Negli ultimi anni, gli attacchi informatici hanno registrato un aumento preoccupante, colpendo in particolare le piccole e medie imprese (PMI). Secondo il Cyber Protect Report 2026 di SonicWall, oltre agli attacchi più sofisticati, molte violazioni della sicurezza derivano da errori basilari e ripetuti nel tempo. Comprendere e affrontare questi errori è cruciale per migliorare la cybersecurity e proteggere le proprie risorse aziendali.
Un aumento allarmante degli attacchi informatici
I dati rivelano che gli attacchi di media e alta gravità sono aumentati del 20,8%, raggiungendo i 13,15 miliardi di attacchi registrati nel 2025. Non si tratta solo di una maggiore frequenza, ma di un’efficacia crescente: i bot automatizzati sono capaci di analizzare oltre 36.000 vulnerabilità al secondo, generando una parte significativa del traffico malevolo su Internet.
Gli errori comuni che espongono le PMI
Il report di SonicWall identifica sette errori che le PMI commettono frequentemente, aumentando così il proprio livello di esposizione ai rischi informatici. Tra questi, i più critici includono:
- Autenticazioni deboli: l’uso di password semplici e facilmente rintracciabili rende le aziende vulnerabili agli attacchi.
- Sistemi non aggiornati: trascurare gli aggiornamenti software può lasciare aperte porte per gli hacker.
- Privilegi amministrativi eccessivi: concedere troppi diritti agli utenti può facilitare l’accesso ai sistemi sensibili.
- Sottovalutazione del rischio: molte PMI credono di non essere target interessanti, ma questa percezione è fuorviante.
- Gestione degli accessi inadeguata: reti aperte e regole permissive permettono agli aggressori di muoversi liberamente.
- Mancanza di monitoraggio continuo: senza un controllo attivo, una violazione può rimanere invisibile per lunghi periodi, mediamente 181 giorni.
- Investimenti in sicurezza rimandati: rinviare spese necessarie può portare a costi enormi in caso di violazione, con danni che possono superare i 4,91 milioni di dollari.
Il ruolo delle password e del ransomware
Le password rubate continuano a essere una delle principali armi usate dagli hacker, con l’85% degli avvisi di sicurezza riguardanti compromissioni di identità , cloud e credenziali.
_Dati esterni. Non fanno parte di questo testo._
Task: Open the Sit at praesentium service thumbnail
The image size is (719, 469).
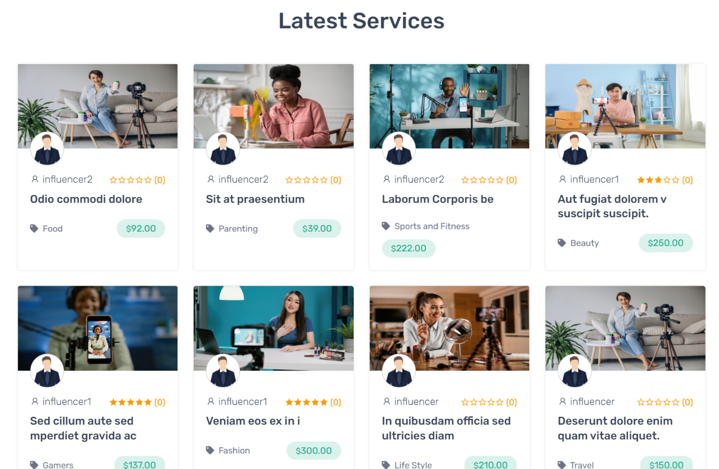Action: tap(274, 106)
Nel 2025, l’88% delle violazioni subite dalle PMI è stato causato dal ransomware, un dato che mette in evidenza l’urgenza di adottare misure di sicurezza più efficaci.
L’Italia e la vulnerabilità delle PMI
Nel contesto europeo, l’Italia emerge come uno dei paesi più vulnerabili agli attacchi informatici. Settori specifici, come il VoIP, hanno registrato oltre 87 milioni di tentativi di attacco. Le PMI italiane devono affrontare una serie di sfide, non solo legate alla tecnologia, ma anche alla cultura della sicurezza informatica all’interno delle loro organizzazioni.
Strategie per migliorare la sicurezza informatica
Per affrontare queste minacce, le PMI devono adottare un approccio proattivo alla cybersicurezza. Alcuni suggerimenti includono:
- Implementare autenticazione a più fattori per migliorare la sicurezza delle credenziali.
- Investire in soluzioni di monitoraggio per rilevare attività sospette in tempo reale.
- Formare i dipendenti sulla sicurezza informatica e sulle migliori pratiche per ridurre il rischio di attacchi tramite phishing.
- Effettuare regolari audit di sicurezza per identificare e risolvere vulnerabilità .
Le PMI non possono permettersi di sottovalutare l’importanza della cybersecurity. Con una pianificazione adeguata e investimenti mirati, è possibile ridurre significativamente il rischio di attacchi da parte di hacker e malware, garantendo la protezione delle informazioni sensibili e la continuità operativa dell’azienda.